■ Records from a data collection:
•••

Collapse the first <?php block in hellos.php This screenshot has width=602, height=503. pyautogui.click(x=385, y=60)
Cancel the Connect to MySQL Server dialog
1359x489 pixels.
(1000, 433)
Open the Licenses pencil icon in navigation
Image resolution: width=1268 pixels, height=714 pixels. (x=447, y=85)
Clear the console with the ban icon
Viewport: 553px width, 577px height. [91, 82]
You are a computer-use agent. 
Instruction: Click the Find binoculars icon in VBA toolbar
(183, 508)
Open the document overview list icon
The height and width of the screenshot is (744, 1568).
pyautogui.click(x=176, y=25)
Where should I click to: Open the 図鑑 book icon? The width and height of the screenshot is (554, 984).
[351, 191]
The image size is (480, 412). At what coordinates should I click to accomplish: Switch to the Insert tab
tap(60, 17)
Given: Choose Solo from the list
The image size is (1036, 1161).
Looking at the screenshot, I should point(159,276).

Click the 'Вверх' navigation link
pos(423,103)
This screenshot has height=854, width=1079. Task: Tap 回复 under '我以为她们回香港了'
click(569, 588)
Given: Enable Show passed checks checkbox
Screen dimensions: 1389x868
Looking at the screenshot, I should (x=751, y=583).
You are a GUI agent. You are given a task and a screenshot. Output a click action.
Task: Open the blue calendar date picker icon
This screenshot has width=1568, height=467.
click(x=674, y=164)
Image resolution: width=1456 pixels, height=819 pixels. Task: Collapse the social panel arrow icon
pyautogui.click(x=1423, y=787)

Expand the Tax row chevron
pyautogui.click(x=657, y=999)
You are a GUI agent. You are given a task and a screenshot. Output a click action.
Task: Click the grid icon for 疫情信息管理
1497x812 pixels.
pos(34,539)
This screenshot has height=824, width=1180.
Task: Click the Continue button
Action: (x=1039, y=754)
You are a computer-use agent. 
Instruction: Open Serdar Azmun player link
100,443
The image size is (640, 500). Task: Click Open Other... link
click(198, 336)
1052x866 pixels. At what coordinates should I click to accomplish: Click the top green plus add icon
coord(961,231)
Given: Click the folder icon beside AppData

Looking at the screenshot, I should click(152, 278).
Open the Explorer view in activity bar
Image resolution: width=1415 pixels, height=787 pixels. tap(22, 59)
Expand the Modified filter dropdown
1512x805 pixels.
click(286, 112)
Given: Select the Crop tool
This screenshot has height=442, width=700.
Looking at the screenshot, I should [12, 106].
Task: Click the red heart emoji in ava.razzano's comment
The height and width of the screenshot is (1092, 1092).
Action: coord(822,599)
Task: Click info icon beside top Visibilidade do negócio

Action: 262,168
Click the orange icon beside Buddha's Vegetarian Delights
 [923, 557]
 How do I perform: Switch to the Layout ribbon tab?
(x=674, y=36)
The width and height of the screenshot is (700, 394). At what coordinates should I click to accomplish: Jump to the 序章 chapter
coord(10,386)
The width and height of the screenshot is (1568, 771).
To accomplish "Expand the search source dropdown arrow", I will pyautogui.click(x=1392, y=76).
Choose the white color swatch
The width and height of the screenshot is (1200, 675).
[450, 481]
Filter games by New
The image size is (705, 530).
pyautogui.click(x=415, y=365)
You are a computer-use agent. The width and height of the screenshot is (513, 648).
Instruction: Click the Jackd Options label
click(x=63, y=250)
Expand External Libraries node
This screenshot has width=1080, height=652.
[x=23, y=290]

•••

■ EXERCISE DESCRIPTION: Could you copy each line above word for word?

■ RESPONSE FOR THIS EXERCISE:
Collapse the first <?php block in hellos.php This screenshot has width=602, height=503. pyautogui.click(x=385, y=60)
Cancel the Connect to MySQL Server dialog
1359x489 pixels.
(1000, 433)
Open the Licenses pencil icon in navigation
Image resolution: width=1268 pixels, height=714 pixels. (x=447, y=85)
Clear the console with the ban icon
Viewport: 553px width, 577px height. [91, 82]
You are a computer-use agent. 
Instruction: Click the Find binoculars icon in VBA toolbar
(183, 508)
Open the document overview list icon
The height and width of the screenshot is (744, 1568).
pyautogui.click(x=176, y=25)
Where should I click to: Open the 図鑑 book icon? The width and height of the screenshot is (554, 984).
[351, 191]
The image size is (480, 412). At what coordinates should I click to accomplish: Switch to the Insert tab
tap(60, 17)
Given: Choose Solo from the list
The image size is (1036, 1161).
Looking at the screenshot, I should point(159,276).

Click the 'Вверх' navigation link
pos(423,103)
This screenshot has height=854, width=1079. Task: Tap 回复 under '我以为她们回香港了'
click(569, 588)
Given: Enable Show passed checks checkbox
Screen dimensions: 1389x868
Looking at the screenshot, I should (x=751, y=583).
You are a GUI agent. You are given a task and a screenshot. Output a click action.
Task: Open the blue calendar date picker icon
This screenshot has width=1568, height=467.
click(x=674, y=164)
Image resolution: width=1456 pixels, height=819 pixels. Task: Collapse the social panel arrow icon
pyautogui.click(x=1423, y=787)

Expand the Tax row chevron
pyautogui.click(x=657, y=999)
You are a GUI agent. You are given a task and a screenshot. Output a click action.
Task: Click the grid icon for 疫情信息管理
1497x812 pixels.
pos(34,539)
This screenshot has height=824, width=1180.
Task: Click the Continue button
Action: (x=1039, y=754)
You are a computer-use agent. 
Instruction: Open Serdar Azmun player link
100,443
The image size is (640, 500). Task: Click Open Other... link
click(198, 336)
1052x866 pixels. At what coordinates should I click to accomplish: Click the top green plus add icon
coord(961,231)
Given: Click the folder icon beside AppData

Looking at the screenshot, I should click(152, 278).
Open the Explorer view in activity bar
Image resolution: width=1415 pixels, height=787 pixels. tap(22, 59)
Expand the Modified filter dropdown
1512x805 pixels.
click(286, 112)
Given: Select the Crop tool
This screenshot has height=442, width=700.
Looking at the screenshot, I should [12, 106].
Task: Click the red heart emoji in ava.razzano's comment
The height and width of the screenshot is (1092, 1092).
Action: coord(822,599)
Task: Click info icon beside top Visibilidade do negócio

Action: 262,168
Click the orange icon beside Buddha's Vegetarian Delights
 [923, 557]
 How do I perform: Switch to the Layout ribbon tab?
(x=674, y=36)
The width and height of the screenshot is (700, 394). At what coordinates should I click to accomplish: Jump to the 序章 chapter
coord(10,386)
The width and height of the screenshot is (1568, 771).
To accomplish "Expand the search source dropdown arrow", I will pyautogui.click(x=1392, y=76).
Choose the white color swatch
The width and height of the screenshot is (1200, 675).
[450, 481]
Filter games by New
The image size is (705, 530).
pyautogui.click(x=415, y=365)
You are a computer-use agent. The width and height of the screenshot is (513, 648).
Instruction: Click the Jackd Options label
click(x=63, y=250)
Expand External Libraries node
This screenshot has width=1080, height=652.
[x=23, y=290]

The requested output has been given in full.